Cost of building and land £23,000
Budget for build £100,000
Final cost of build TBC
The first step was to demolish internal walls and the remains of the roof. Reuben and April did it themselves, swinging sledgehammers and kicking down bricks with a daredevilry that Kevin McCloud dubbed 'extreme building'.
Their initial idea had been to rebuild an open-plan ground floor, with two bedrooms, an office and bathroom on the first floor, but once the internal walls were down, they fell in love with the height and the light. They now opted for a very open design, with a curved gallery-style first floor overlooking a double-height light well in the living area.
The open-plan first floor would be shared by a bedroom space and office area, and the only walls would be around the bathroom.
They were still a long way off any such reconstruction. Working to an eight-month schedule, Reuben took a sabbatical from running his climbing centre and worked six days a week on site. April spent every spare minute working with him.

To strengthen the external walls, built of local sandstone, they had to replace all the rotting timber lintels and, using concrete, fill in gaps between the sandstone blocks. The stone had been eroded by pollution and the Scottish weather, so they hired a specialist stonemason to replace the weakest blocks.
It was no small job: he ended up adding 140 hand-cut blocks to the building.
Meanwhile, April power-washed the original stone of soot and mortar, and learned to apply traditional lime pointing. Reuben's brother Ben built a new garden wall out of rubble, lovingly cut and laid.
The upper parts of the house required complex engineering, so they commissioned architect Greg Holstead to design a new roof, with a pitched ceiling. To avoid cross-beams breaking up the internal space, the roof would have an unusual steel frame, which was made in a factory.
After in-filling the walls with concrete to strengthen them, Reuben and April built padstones for the steel frame to sit on. The roof was installed with an ingenious combination of heavy-duty manufacturing and DIY. The steel frame was craned into place and bolted on to the padstones. Reuben and April then measured and cut all the wood rafters themselves (with quite a few mistakes) and fixed them to the wooden roof plate and the steel frame using a powerful nail gun.
They spent the summer hand-crafting the roof.
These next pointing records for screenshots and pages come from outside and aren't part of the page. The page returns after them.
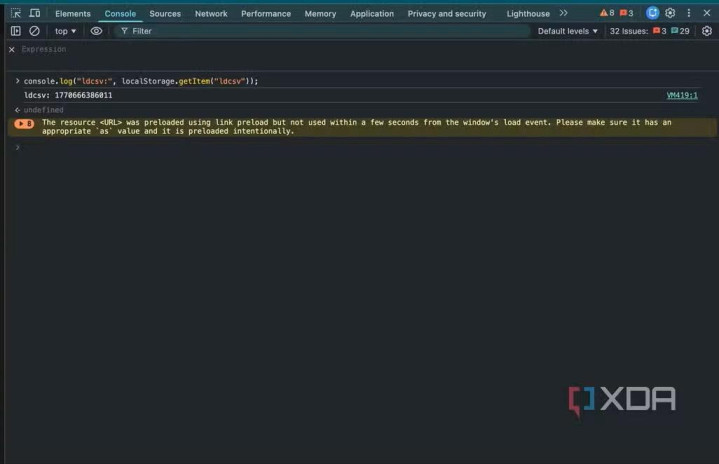Open the VM419:1 source link
The width and height of the screenshot is (719, 464).
682,96
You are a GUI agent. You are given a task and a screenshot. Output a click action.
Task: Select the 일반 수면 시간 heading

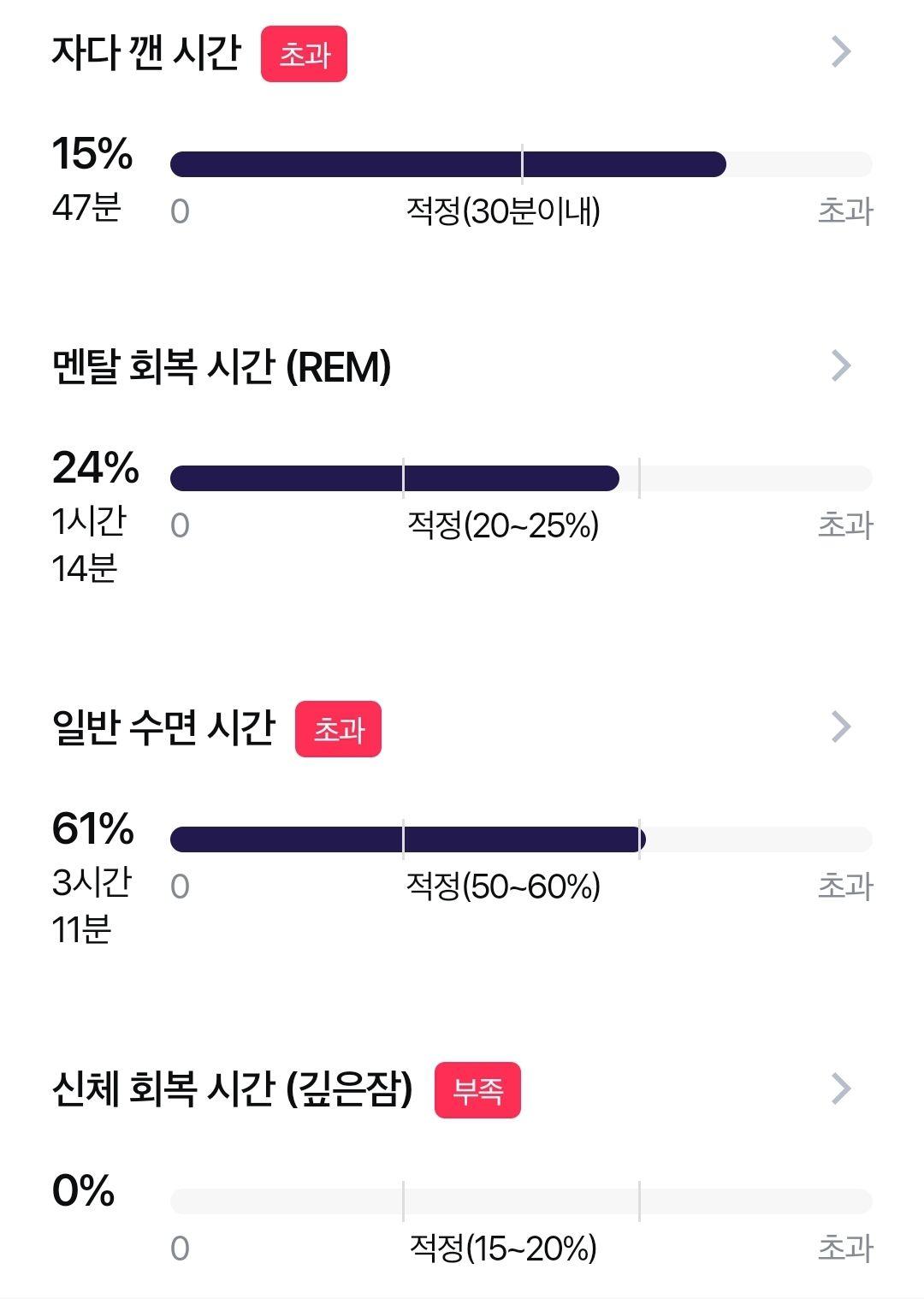(x=163, y=728)
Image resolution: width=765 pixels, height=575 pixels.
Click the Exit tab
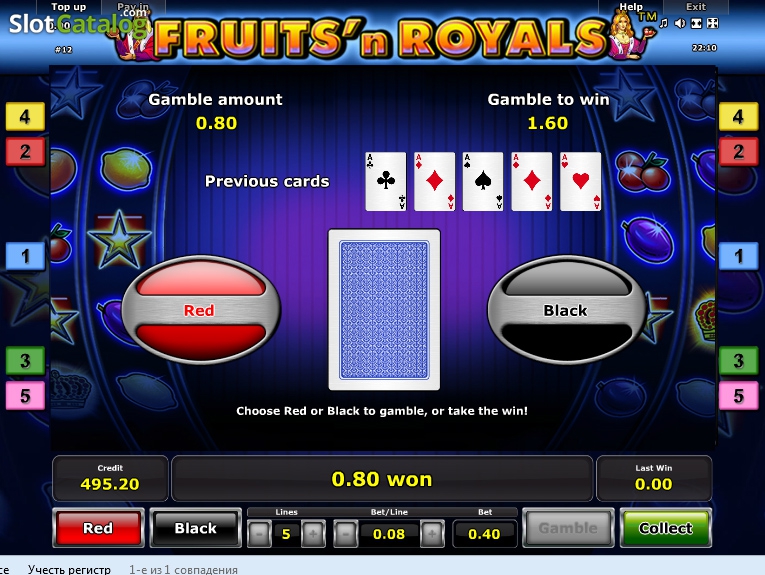tap(696, 7)
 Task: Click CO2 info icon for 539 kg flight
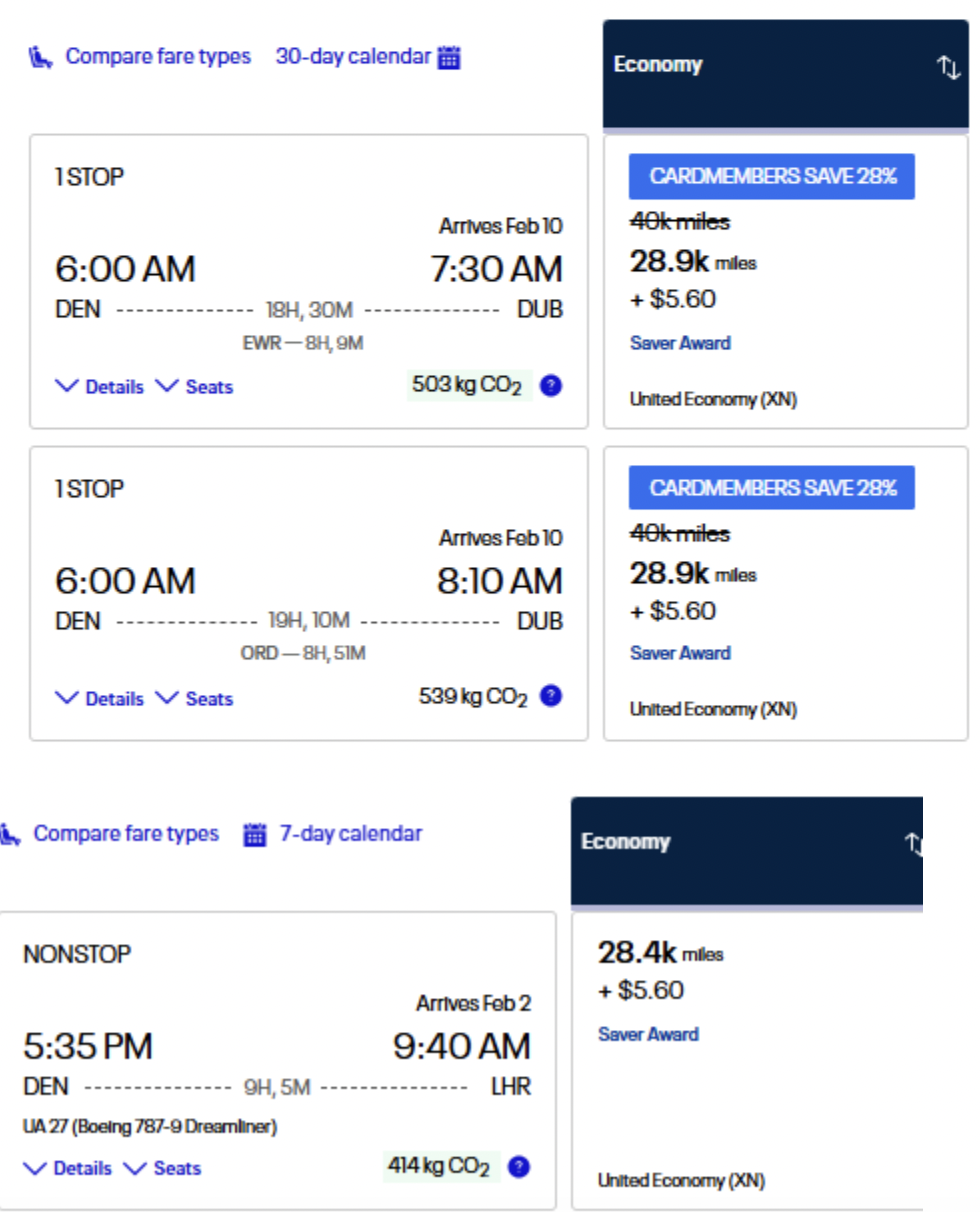coord(550,696)
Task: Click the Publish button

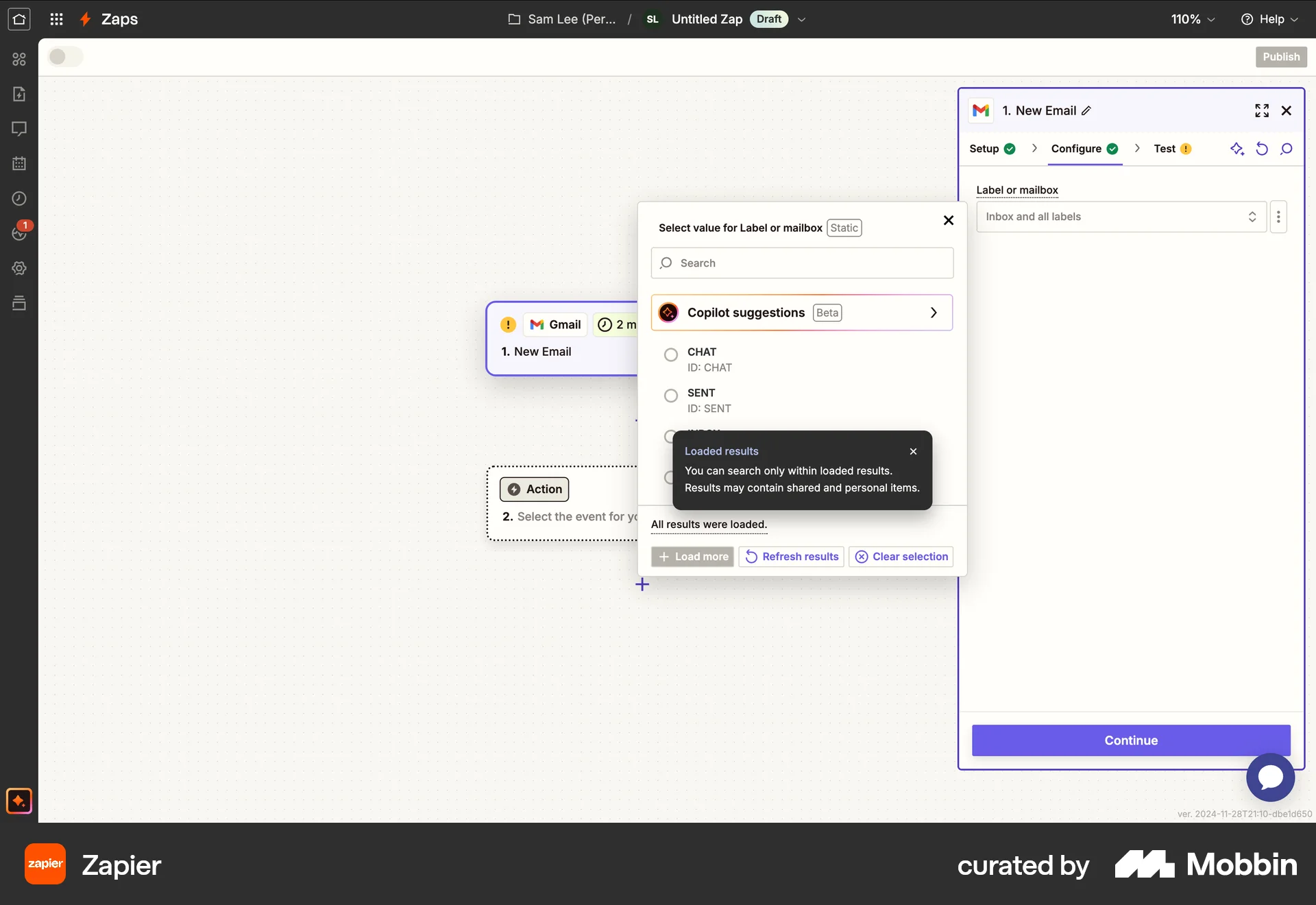Action: 1281,57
They used reclaimed Scottish slate, which was beautiful and environmentally sustainable, but came in all shapes and sizes. Trimming the 4,000-plus slates took two weeks, and April spent another eight up on the roof fitting them. Luckily, she discovered that she had a passion for the job. Reuben turned out to be equally devoted to lead work.

Professionals were commissioned to manufacture and fit the steel beams that would support the upper floor. The main feature of that was its curved shape, provided by one curved I-beam braced by two straight ones. The beams had been precisely measured, but the house, being old, did not offer straight lines, and some anxious cutting took place before the structure was secured.
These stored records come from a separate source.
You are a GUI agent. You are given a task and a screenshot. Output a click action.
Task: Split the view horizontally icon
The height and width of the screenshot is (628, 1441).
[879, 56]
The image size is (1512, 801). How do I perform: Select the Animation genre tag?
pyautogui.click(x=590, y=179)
In November, April and Reuben joisted the upper floor and installed a maze of pipes to provide under-floor heating. This was followed by the installation of all the windows. The two self-builders had long since abandoned their hopes of being in by Christmas, but as Grand Designs 4 went on the air, their restored house was sound and watertight, and looked beautiful from the outside.
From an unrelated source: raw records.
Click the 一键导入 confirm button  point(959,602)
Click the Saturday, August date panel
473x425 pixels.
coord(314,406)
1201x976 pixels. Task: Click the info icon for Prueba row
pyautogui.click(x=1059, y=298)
By restoring an old building, using predominantly local labour and materials, Reuben and April have made this a sustainable build.
The steel I-beams and the steel frame for the roof were polluting to manufacture, but the quantity used is quite small. And it is offset by the use of reclaimed sandstone, slate and even rubble.
Crucially, Reuben and April have regenerated a disused patch of land in a built-up area, improving it for their neighbours as well as themselves.
The open-plan design of the house may be wasteful of heat, though, despite the double layer of insulation and under-floor heating.